Strolling for safety
Almost 2,000 students from J. Russell Elementary School, Palouse Prairie School and other Moscow K-8 schools walked and biked to class with their friends and families Wednesday morning to celebrate International Walk to School Day. The event was organized by the Safe Routes to School organization in partnership with the University of Idaho, City of Moscow and local schools and was funded by the Idaho Department of Transportation.Children and adults walked, biked or joined walking school buses for their respective schools. They joined participants from numerous nations in honor of the global event. Forty countries celebrated iWalk last year and more than 4,000 events were held in the U.S.
Jen Pfiffner, assistant to the city supervisor, said she enjoys walking in the event with her children because staying active is important to her family.
“I do it because I know it’s fun, and I like leading my kids by example,” she said.
Pfiffner said she feels safe in Moscow, and one of its advantages is its favorable design for walking. Opportunities like iWalk are some of the reasons she’s happy to live here.
Brooke Lowry, Safe Routes to School UI coordinator, said iWalk benefits the community and environment as well as the body. Children can know their neighborhoods better by getting out of the car and moving through them, she said, and the exercise stimulates their minds for learning.
She said healthy activities can become family habits and she was happy to see so much parental involvement this year. The decision to walk or bike instead of drive also limits carbon emissions.
Lowry said iWalk steers people away from the stresses of traffic jams, regular school bus rides and other factors that keep them on the road.
“That’s frustrating, unhealthy and expensive for those who are stuck in the vehicles,” she said. “So we’re saying get out, get moving and walk with your friends.”
Lowry said this was the first year Moscow’s iWalk included walking school buses, which were groups of students led by adults on the way to each school.
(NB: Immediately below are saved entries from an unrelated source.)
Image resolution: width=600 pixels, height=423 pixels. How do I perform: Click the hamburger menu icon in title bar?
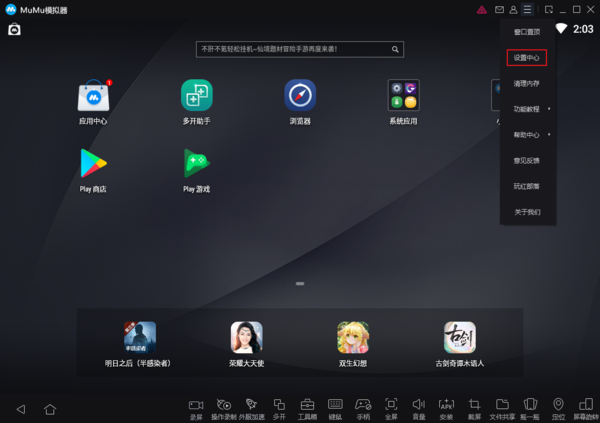(527, 9)
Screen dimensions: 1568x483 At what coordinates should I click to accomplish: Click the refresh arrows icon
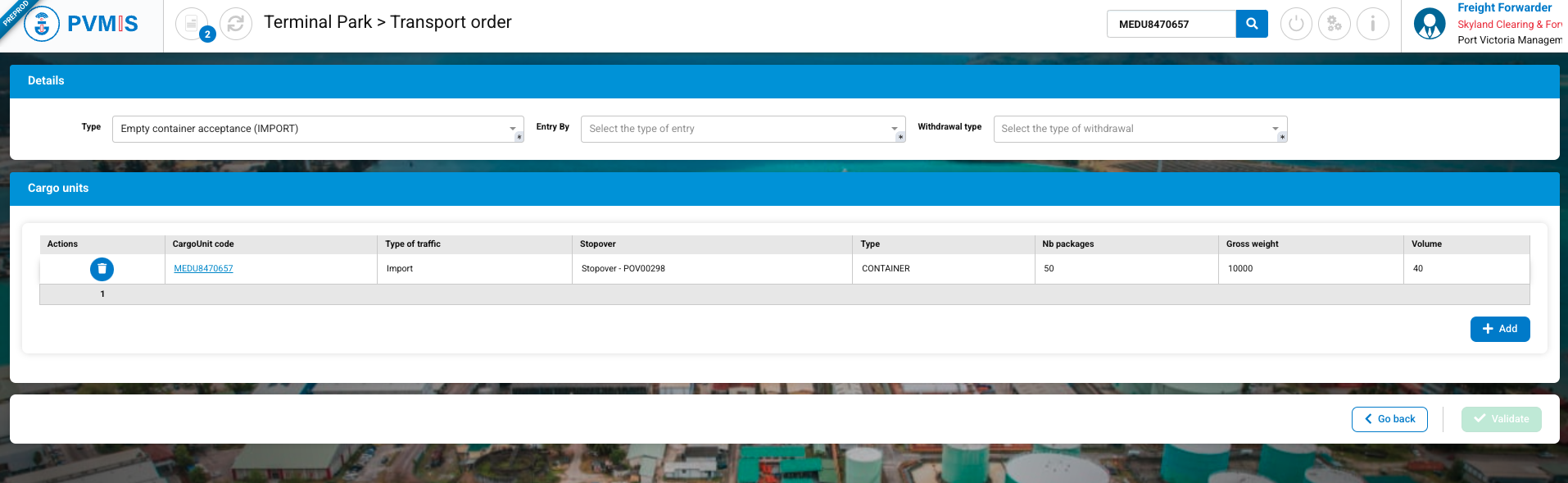click(x=236, y=24)
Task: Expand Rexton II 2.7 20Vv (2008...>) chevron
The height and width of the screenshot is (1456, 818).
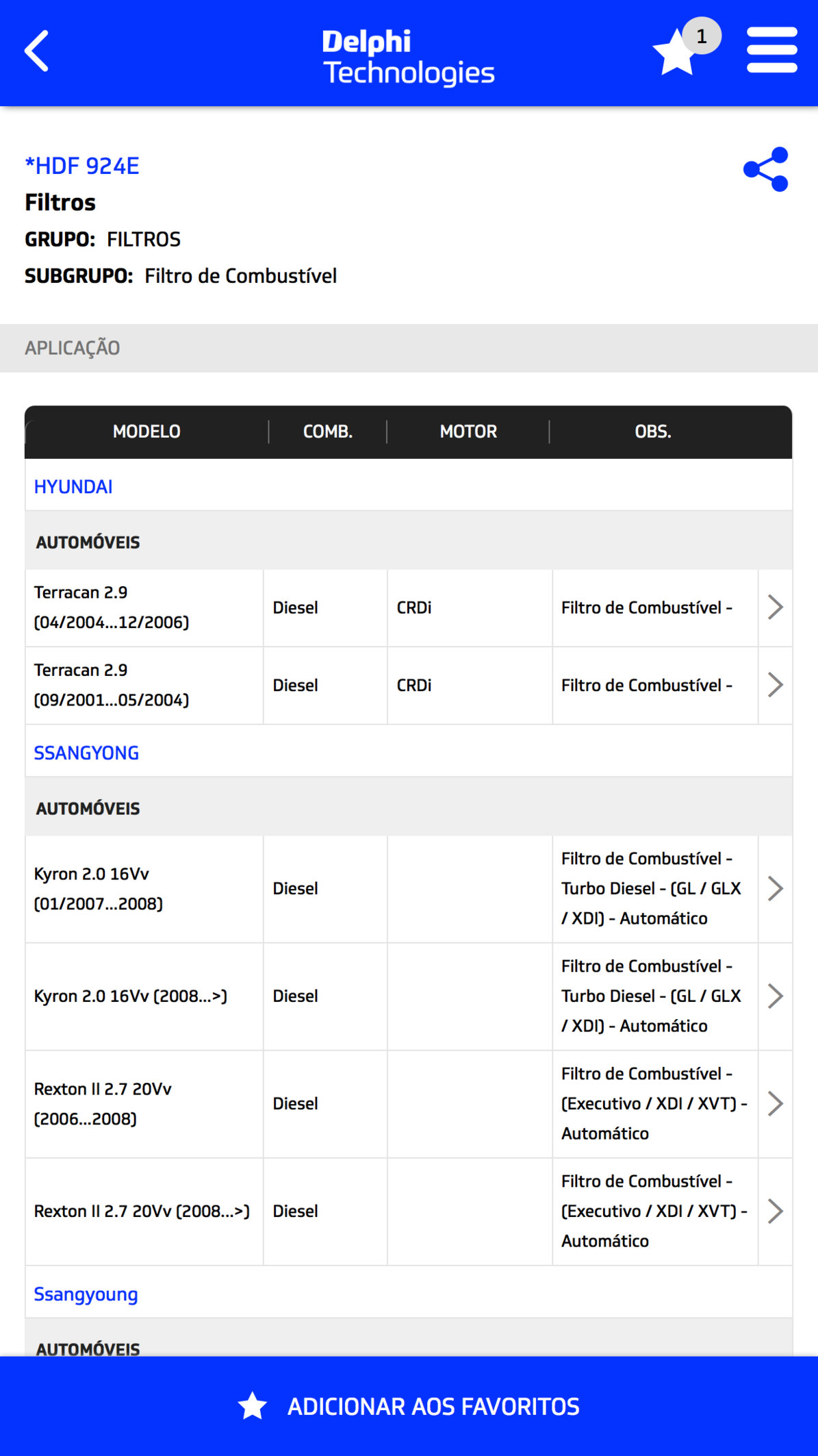Action: click(x=775, y=1211)
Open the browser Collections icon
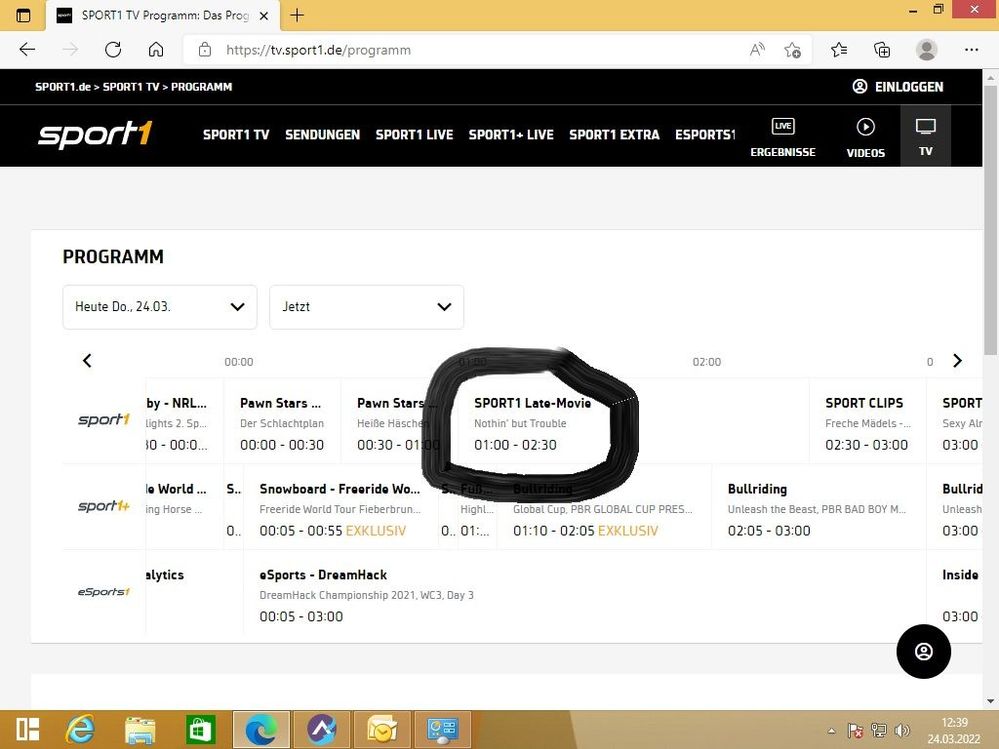999x749 pixels. (x=882, y=50)
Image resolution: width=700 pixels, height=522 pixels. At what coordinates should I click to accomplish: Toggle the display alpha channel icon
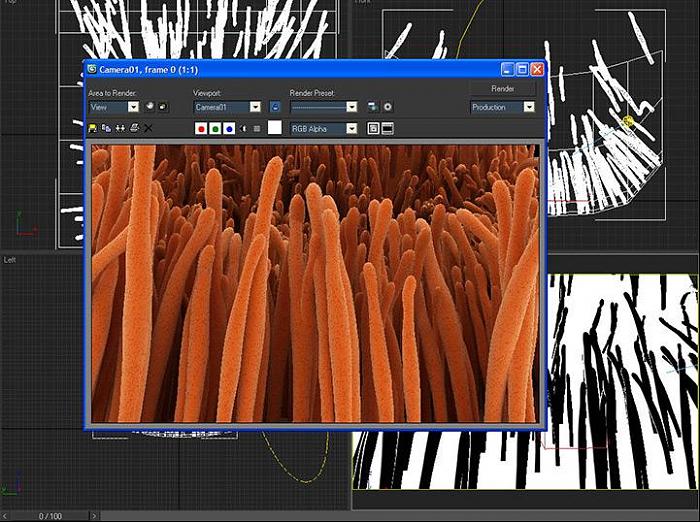243,128
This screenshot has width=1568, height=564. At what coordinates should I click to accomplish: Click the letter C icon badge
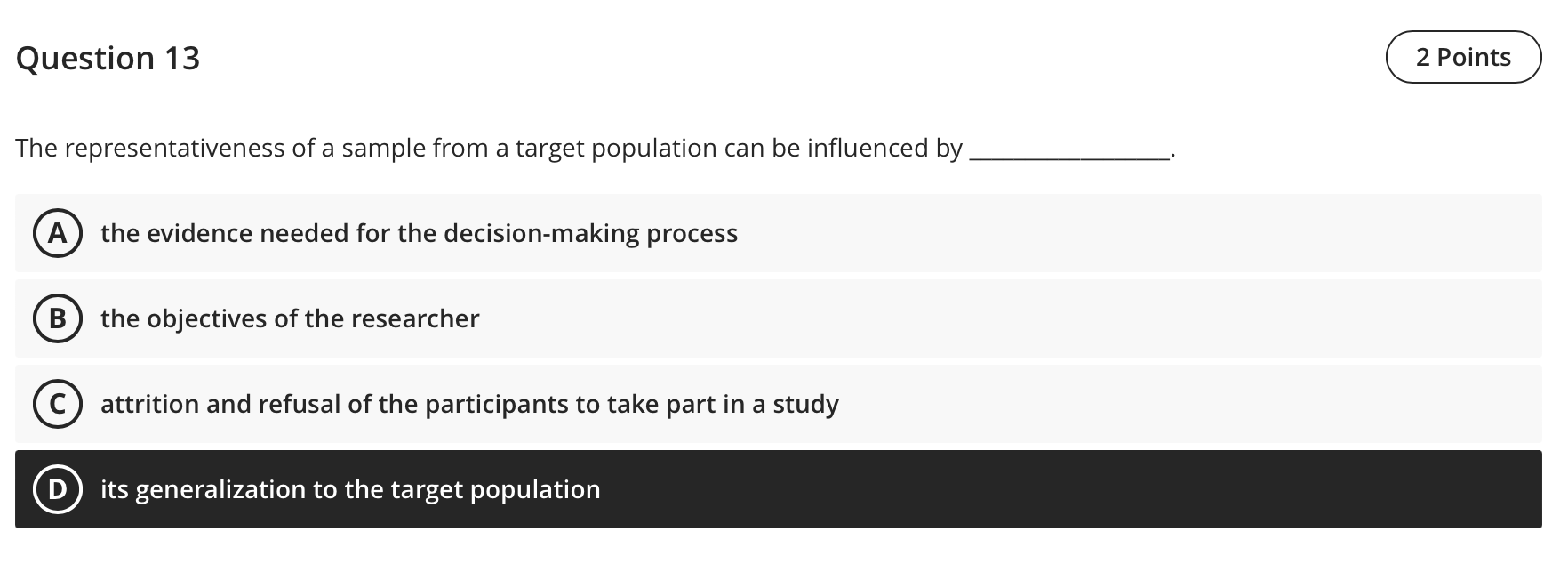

The adults engaged the children in “feet-on learning,” she said, and taught them principles of pedestrian safety such as crosswalk procedures.
The walking school buses program includes an ongoing photo challenge in which children take photos of their groups and enter them in a drawing for prizes, Lowry said. The winners will be drawn Nov. 4 and prizes will be distributed to the groups and their respective schools. She said the contest is meant to encourage continued healthy behaviors after iWalk ends.
Pfiffner said the city tallied the numbers of walkers and bicyclers for the days around last year’s iWalk, and there was a significant increase in those activities the day after the event.
UI athletes also participated in iWalk by handing out Clif bars to elementary students. Clif Bar donated toolkits across the nation for the event, Lowry said, which came with banners for students to sign, gluten-free fruit snacks, reflective stickers and coloring sheets with pedestrian safety tips printed on the backs.
Pfiffner said the turnout for the event is noteworthy.
“I’m blown away by how many athletes, elected officials and community members came out in full force to volunteer at this event,” she said.
Anthony Warn, Palouse Prairie School executive director, said safety for the school’s students is its highest priority, and Palouse Prairie stands behind the iWalk event.
“International Walk to School Day is a wonderful example of how schools and families can work together to promote safe and healthy ways to get to school,” he said. “We at the Palouse Prairie School are proud to support initiatives like iWalk.”